I really hope she doesn't just go/hasn't gone wading in with the type of draconian measures recommended on here without looking carefully for the reasons behind what her DD is doing.

HarveySchlumpfenburger · 09/08/2014 15:43

There's a bloody huge leap from pre-teen refusing to do something and smirking when told off to psychopathic tendencies. I'm not sure there's anywhere near enough information in the OP's posts to make a judgement about what's going on.

escape · 09/08/2014 15:53

I just read the OP's first response after posting ' Oh Dear!'
OH DEAR?
Indeed Love..

Something tells me they didn't go on holiday..

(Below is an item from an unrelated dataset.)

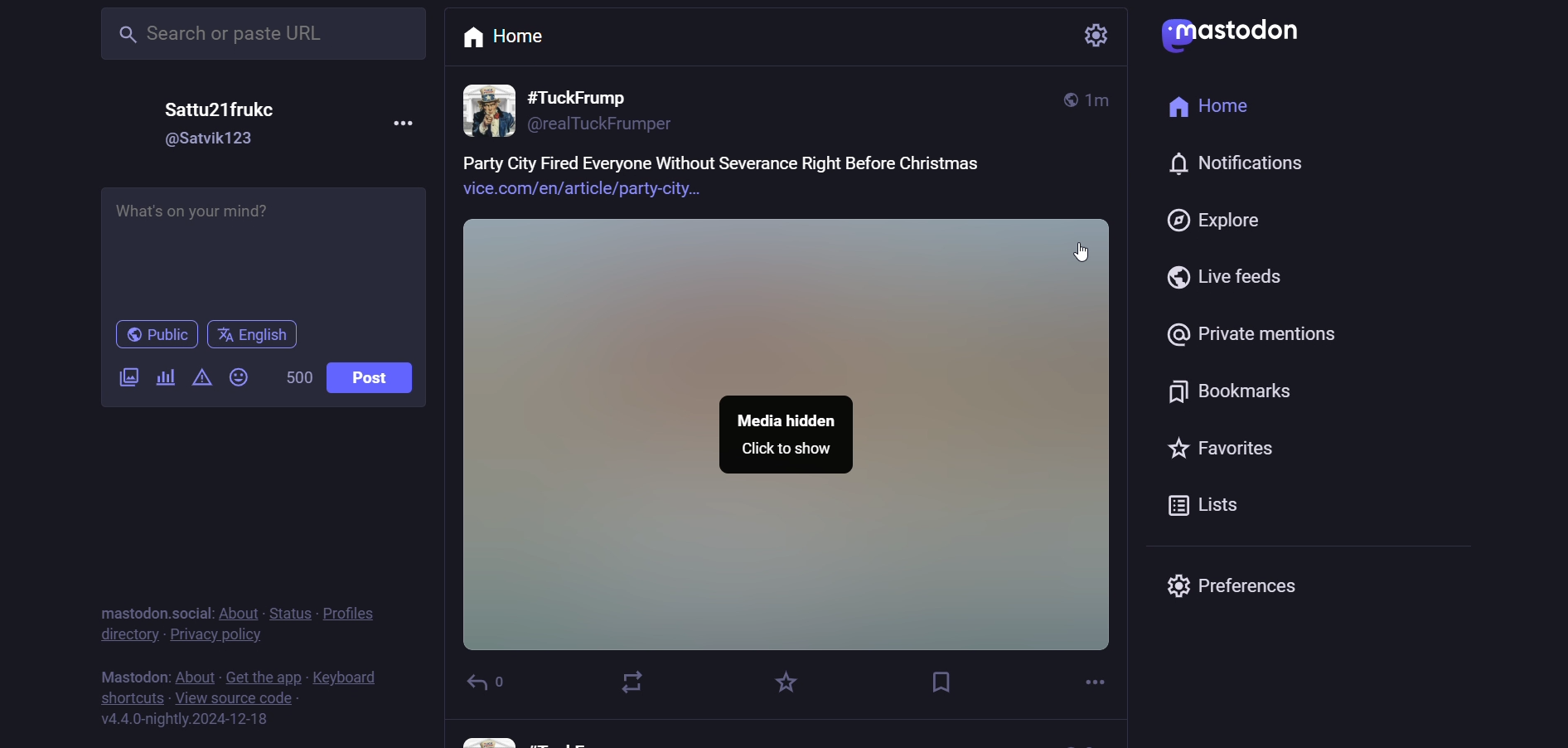 This screenshot has height=748, width=1568. I want to click on Post, so click(367, 378).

MostWicked · 09/08/2014 15:55

Behaviour like this doesn't appear from nowhere. There is ALWAYS a reason.
The fact that at 12, she doesn't want to go on holiday with her family indicates that there is a problem in the family. She doesn't feel part of it, feels ignored, not included.

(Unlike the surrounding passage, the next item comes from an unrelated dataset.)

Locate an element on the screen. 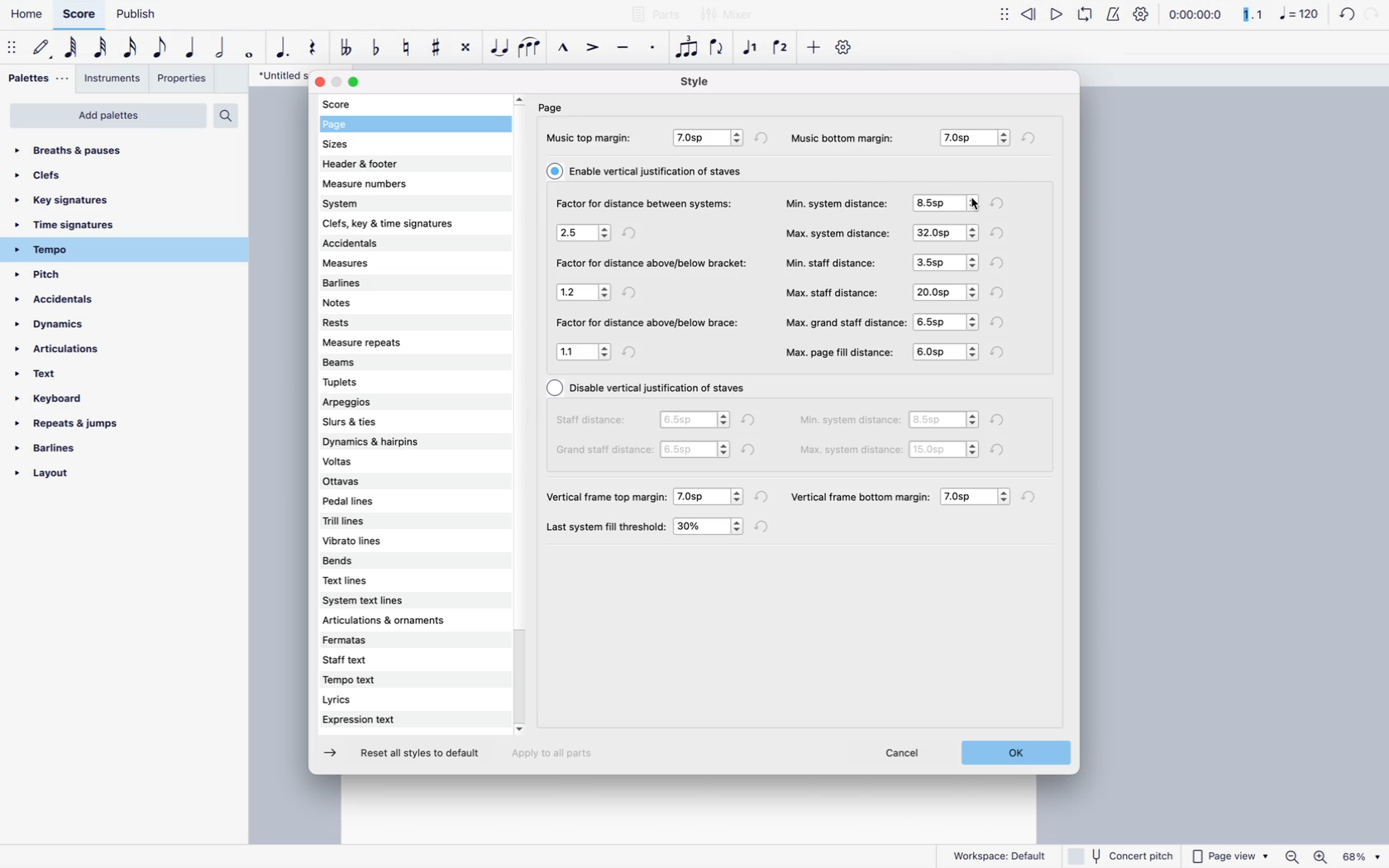  ottavas is located at coordinates (370, 482).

None of this excuses this kind of behaviour, but the head on dragging her kicking and screaming to the car, or the extremely harsh punishments of stripping her room, will reinforce the feeling of exclusion so ultimately won't fix the problem.

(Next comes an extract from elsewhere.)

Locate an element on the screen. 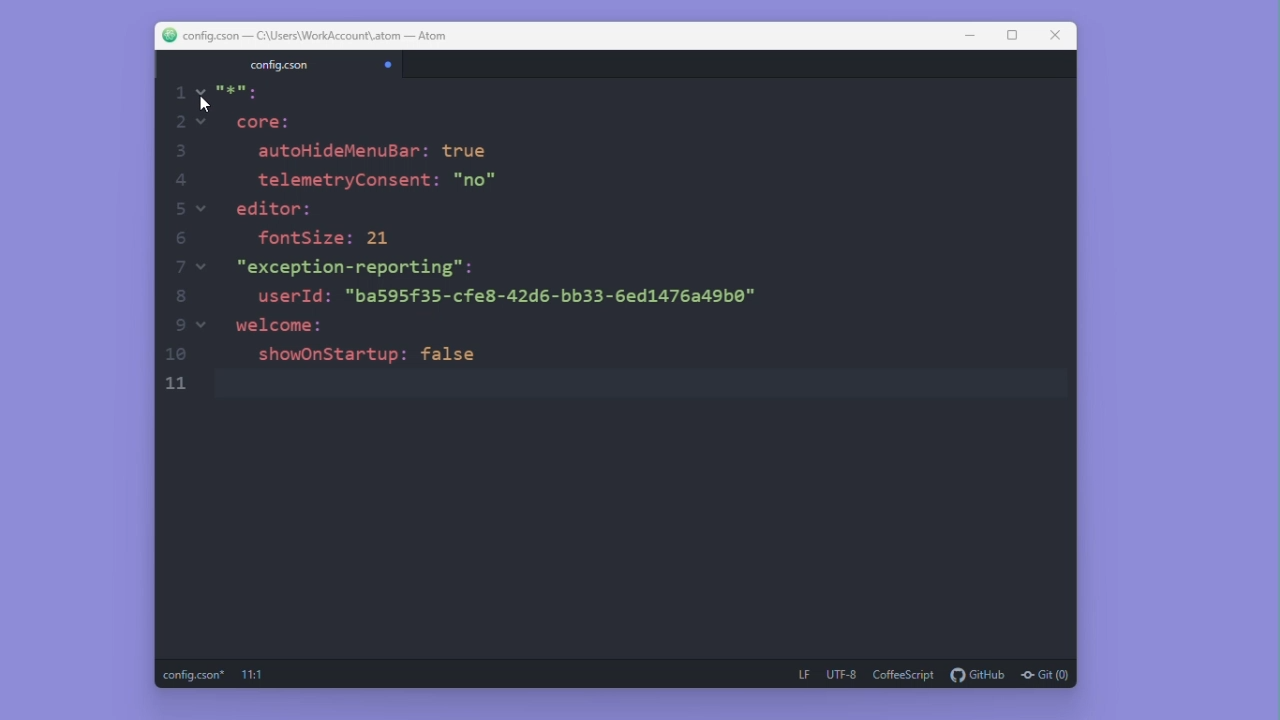  utf 8 is located at coordinates (842, 671).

When kids behave badly and parents punish by being horrible to them, this damages the relationship. At 12, the damage could be permanent is the punishment is particularly harsh. You might get a bit more compliance, but your child ends up hating you. You really don't need to be horrible to a child to teach them how to behave well. If the parent ups the ante every time the child behaves badly, then it ends up with competitive horribleness.

My kids are autistic so I have had refusal behaviour before. We stop, find out what the problem is calmly, that generally reduces the behaviour, or they might need a bit of information or reassurance, then we carry on. Demanding they do as we say, without listening to them, is a recipe for a stand off.

You can't force a child into a car. They can just undo their seatbelt. You can't force them onto a plane, they could get you all thrown off.

I have never and will never accept bad behaviour, I won't pander or give in to demands, but I will listen and I will try to get to the cause of a problem and I will never be nasty to my kids. I want them to come on holiday because they want to, not because I have forced them. I don't know how you even get to the point that they don't want to go and the first you know about it is the morning you are due to go.

Lweji · 09/08/2014 16:37

I think the problem here is using bribery as a convincer. She probably wanted something out of her refusal.
I give things to DS because he wants them and if I think they will be useful, not as rewards for behaving the way he is supposed to. That's a given and expected. Otherwise things may start be taken away.
However, I am of the school of using reason and having proper conversations before punishments.

It does feel like this family needs help.

LindyHemming · 09/08/2014 16:42

This reply has been deleted

Message withdrawn at poster's request.